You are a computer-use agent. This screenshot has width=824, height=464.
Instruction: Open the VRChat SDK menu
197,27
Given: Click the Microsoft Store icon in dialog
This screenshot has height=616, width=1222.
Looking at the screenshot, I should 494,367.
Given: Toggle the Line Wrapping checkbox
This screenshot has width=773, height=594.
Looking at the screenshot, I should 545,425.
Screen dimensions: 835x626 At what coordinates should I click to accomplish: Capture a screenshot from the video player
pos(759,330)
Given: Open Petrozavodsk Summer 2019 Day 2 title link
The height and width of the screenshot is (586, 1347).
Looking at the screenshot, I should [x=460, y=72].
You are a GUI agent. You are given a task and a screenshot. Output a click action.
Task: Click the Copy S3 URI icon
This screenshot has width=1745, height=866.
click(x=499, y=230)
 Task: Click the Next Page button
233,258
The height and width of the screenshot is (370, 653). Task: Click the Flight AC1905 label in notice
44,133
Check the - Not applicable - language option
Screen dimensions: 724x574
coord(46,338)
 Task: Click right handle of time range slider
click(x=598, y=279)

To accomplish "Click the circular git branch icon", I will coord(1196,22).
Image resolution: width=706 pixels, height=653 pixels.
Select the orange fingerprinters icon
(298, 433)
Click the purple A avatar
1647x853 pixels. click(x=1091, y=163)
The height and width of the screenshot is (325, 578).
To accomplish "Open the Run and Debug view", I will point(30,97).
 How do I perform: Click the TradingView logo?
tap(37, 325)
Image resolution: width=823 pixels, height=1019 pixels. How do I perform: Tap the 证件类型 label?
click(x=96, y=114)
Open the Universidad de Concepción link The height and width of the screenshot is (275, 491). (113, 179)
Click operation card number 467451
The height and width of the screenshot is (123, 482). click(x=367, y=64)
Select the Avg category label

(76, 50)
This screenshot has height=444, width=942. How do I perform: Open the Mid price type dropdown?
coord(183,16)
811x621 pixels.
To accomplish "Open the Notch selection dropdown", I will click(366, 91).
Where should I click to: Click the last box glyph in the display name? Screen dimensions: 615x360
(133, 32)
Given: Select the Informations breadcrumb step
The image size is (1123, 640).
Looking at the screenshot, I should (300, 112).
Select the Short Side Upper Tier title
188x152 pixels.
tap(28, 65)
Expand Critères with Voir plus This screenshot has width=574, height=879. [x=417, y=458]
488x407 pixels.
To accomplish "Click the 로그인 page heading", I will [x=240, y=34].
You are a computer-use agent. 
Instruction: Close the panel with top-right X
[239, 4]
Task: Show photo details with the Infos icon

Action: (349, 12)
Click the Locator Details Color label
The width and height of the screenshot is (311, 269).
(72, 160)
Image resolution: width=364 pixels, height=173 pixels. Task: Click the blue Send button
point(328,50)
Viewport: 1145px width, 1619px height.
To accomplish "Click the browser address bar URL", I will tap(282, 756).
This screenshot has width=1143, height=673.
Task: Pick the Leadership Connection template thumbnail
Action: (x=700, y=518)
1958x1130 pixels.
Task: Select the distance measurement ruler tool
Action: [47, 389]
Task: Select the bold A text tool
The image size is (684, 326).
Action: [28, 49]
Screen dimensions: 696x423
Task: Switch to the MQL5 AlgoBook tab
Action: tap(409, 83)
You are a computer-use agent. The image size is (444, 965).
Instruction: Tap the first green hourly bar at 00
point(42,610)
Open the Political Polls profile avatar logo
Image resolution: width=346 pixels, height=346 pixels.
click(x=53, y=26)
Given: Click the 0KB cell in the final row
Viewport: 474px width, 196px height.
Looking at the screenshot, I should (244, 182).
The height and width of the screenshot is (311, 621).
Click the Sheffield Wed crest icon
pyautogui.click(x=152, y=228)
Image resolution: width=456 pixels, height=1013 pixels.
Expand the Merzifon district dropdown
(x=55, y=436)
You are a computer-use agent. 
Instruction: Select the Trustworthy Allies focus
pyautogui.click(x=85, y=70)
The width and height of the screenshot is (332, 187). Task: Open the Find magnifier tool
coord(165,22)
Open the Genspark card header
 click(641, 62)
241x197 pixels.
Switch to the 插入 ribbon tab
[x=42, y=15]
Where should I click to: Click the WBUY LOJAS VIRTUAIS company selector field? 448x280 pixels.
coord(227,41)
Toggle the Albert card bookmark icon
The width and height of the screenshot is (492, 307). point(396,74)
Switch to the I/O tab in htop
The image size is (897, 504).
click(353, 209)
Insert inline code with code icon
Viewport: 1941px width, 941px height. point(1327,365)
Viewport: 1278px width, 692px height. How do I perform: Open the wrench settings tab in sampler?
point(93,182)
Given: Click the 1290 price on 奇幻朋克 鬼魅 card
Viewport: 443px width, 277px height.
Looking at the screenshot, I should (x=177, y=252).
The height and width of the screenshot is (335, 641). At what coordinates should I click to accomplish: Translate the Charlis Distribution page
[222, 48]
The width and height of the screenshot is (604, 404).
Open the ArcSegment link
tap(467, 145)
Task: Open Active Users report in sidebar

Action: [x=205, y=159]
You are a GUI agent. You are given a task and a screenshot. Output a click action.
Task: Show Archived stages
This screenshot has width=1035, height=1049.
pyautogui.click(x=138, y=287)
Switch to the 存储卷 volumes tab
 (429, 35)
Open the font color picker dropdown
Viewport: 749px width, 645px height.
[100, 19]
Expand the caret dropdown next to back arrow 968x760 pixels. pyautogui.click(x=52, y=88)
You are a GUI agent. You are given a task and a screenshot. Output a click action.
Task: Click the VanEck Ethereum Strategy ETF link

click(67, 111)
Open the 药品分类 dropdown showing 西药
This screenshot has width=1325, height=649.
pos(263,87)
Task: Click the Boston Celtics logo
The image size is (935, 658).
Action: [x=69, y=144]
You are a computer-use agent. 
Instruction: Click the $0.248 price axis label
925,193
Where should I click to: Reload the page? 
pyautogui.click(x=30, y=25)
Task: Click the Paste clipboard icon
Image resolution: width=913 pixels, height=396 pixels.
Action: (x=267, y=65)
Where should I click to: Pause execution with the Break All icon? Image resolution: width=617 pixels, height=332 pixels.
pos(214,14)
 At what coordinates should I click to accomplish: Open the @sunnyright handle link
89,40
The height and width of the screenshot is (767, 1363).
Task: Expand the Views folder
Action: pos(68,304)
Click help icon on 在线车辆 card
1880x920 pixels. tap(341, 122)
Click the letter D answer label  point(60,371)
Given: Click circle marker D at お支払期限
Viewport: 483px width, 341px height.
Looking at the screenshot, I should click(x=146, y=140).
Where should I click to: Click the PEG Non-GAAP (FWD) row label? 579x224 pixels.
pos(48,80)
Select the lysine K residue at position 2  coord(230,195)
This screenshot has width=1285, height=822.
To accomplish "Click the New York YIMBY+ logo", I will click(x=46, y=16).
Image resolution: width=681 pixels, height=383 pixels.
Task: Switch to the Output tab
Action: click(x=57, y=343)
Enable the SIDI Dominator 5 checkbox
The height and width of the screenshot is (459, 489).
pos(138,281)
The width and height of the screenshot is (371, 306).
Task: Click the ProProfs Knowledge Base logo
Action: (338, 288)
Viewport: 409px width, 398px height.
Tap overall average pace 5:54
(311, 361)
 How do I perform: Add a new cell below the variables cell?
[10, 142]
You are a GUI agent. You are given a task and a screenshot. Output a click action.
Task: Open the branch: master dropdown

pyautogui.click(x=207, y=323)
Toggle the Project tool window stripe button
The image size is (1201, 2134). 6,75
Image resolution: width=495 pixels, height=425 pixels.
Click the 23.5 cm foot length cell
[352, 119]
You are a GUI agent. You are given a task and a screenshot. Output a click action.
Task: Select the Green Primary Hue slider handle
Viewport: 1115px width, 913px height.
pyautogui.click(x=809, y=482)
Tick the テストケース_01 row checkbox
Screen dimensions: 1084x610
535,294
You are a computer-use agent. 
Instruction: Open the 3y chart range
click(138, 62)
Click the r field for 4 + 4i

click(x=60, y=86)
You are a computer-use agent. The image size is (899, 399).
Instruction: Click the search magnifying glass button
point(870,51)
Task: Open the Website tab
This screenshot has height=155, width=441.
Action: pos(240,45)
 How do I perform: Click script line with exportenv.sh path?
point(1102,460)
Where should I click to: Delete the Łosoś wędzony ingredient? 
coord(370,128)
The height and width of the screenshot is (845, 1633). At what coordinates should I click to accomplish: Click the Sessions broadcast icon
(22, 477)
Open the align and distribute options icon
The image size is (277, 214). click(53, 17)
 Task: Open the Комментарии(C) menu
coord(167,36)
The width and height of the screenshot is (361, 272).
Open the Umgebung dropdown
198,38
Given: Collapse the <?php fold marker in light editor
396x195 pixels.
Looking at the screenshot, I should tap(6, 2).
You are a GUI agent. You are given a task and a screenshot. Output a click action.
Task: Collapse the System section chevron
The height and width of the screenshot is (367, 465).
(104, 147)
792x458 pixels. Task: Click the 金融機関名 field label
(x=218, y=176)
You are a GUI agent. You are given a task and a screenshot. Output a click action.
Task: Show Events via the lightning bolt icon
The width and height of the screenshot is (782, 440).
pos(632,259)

▸ **Task objective**
Could you return the entries starting at their very first line and ending after the line that contains "I will coord(1196,22).", with each line copied unchanged and both ends included?

▸ **Task solution**
You are a computer-use agent. This screenshot has width=824, height=464.
Instruction: Open the VRChat SDK menu
197,27
Given: Click the Microsoft Store icon in dialog
This screenshot has height=616, width=1222.
Looking at the screenshot, I should 494,367.
Given: Toggle the Line Wrapping checkbox
This screenshot has width=773, height=594.
Looking at the screenshot, I should 545,425.
Screen dimensions: 835x626 At what coordinates should I click to accomplish: Capture a screenshot from the video player
pos(759,330)
Given: Open Petrozavodsk Summer 2019 Day 2 title link
The height and width of the screenshot is (586, 1347).
Looking at the screenshot, I should [x=460, y=72].
You are a GUI agent. You are given a task and a screenshot. Output a click action.
Task: Click the Copy S3 URI icon
This screenshot has width=1745, height=866.
click(x=499, y=230)
 Task: Click the Next Page button
233,258
The height and width of the screenshot is (370, 653). Task: Click the Flight AC1905 label in notice
44,133
Check the - Not applicable - language option
Screen dimensions: 724x574
coord(46,338)
 Task: Click right handle of time range slider
click(x=598, y=279)

To accomplish "Click the circular git branch icon", I will coord(1196,22).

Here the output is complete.